▸ Directions
From start to end, write out the following data exactly, apart from its images.

Data entries
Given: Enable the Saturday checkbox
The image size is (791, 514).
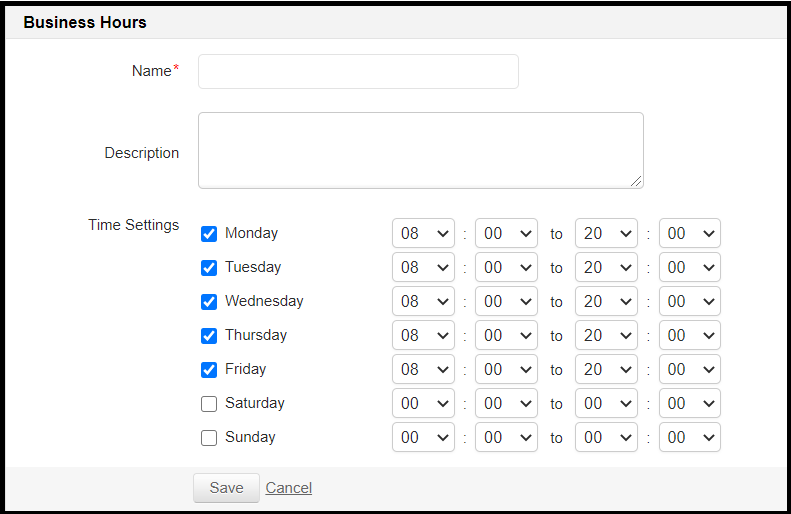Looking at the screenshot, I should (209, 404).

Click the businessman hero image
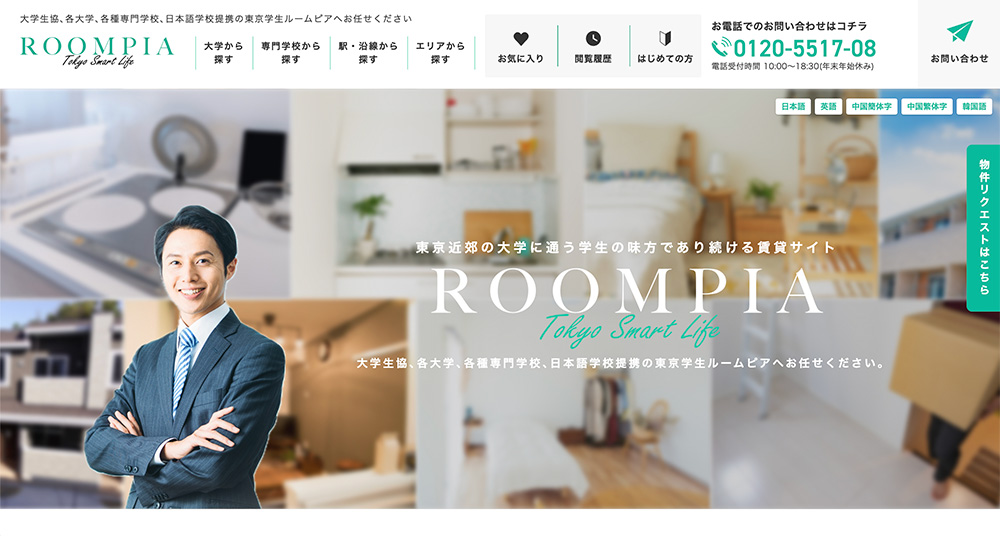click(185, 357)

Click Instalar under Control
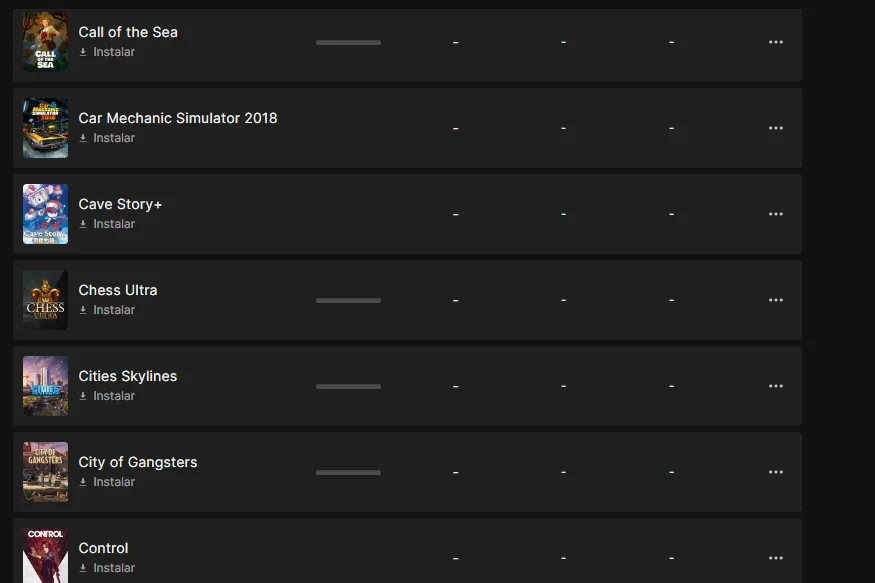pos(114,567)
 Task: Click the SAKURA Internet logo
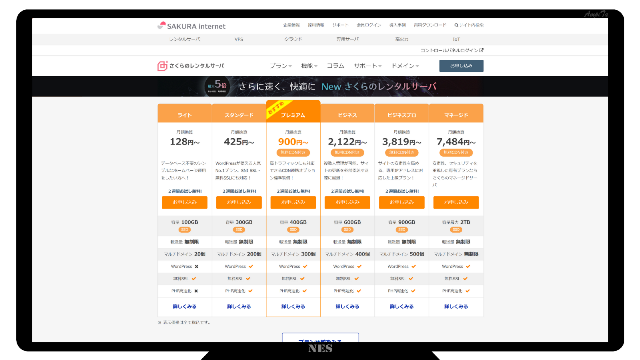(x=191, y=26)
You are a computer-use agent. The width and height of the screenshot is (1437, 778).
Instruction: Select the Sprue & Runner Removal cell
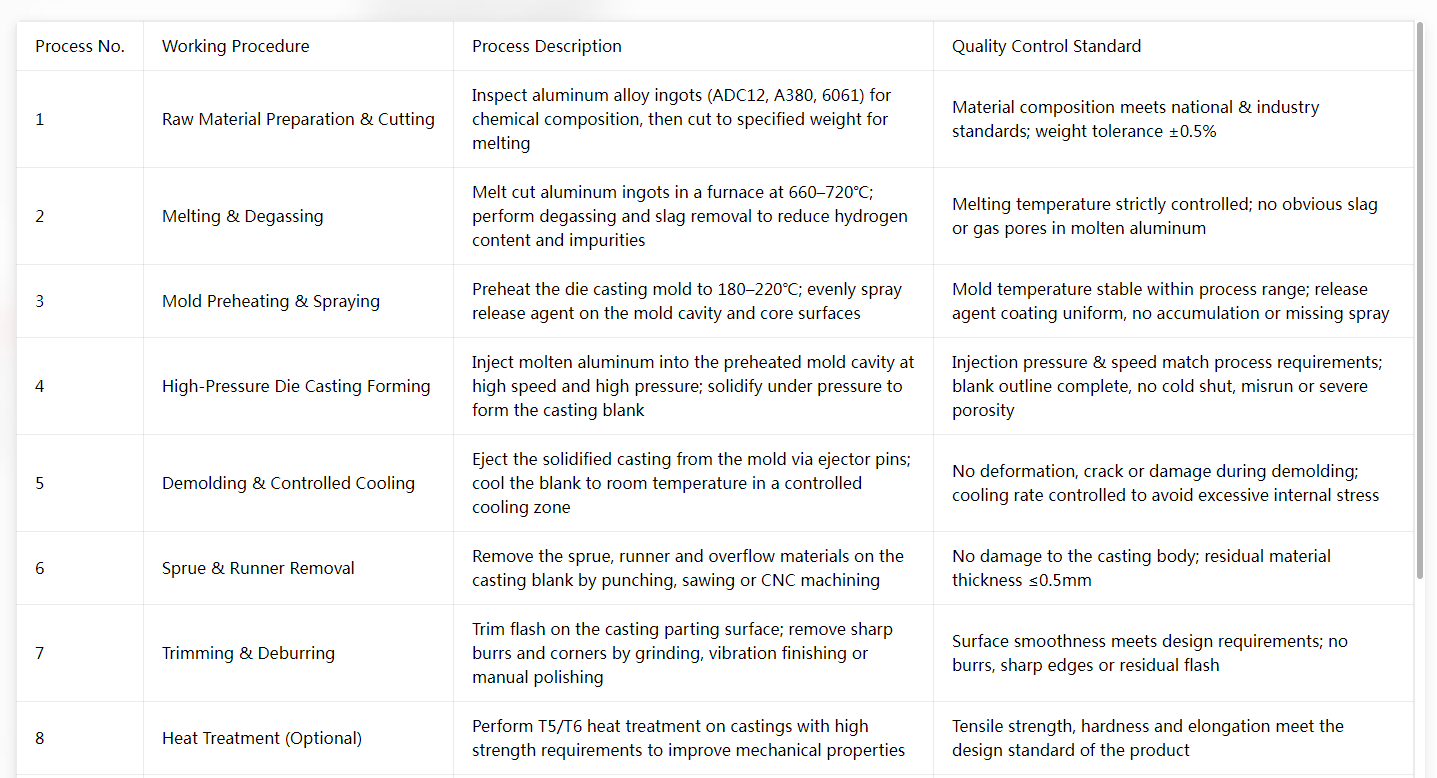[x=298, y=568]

▸ Reply to the exercise
Given: Enable the Saturday checkbox
The image size is (791, 514).
Looking at the screenshot, I should (209, 404).

Click the businessman hero image
click(185, 357)

Click Instalar under Control
pos(114,567)
 Task: Click the SAKURA Internet logo
(x=191, y=26)
You are a computer-use agent. The width and height of the screenshot is (1437, 778).
Instruction: Select the Sprue & Runner Removal cell
[x=298, y=568]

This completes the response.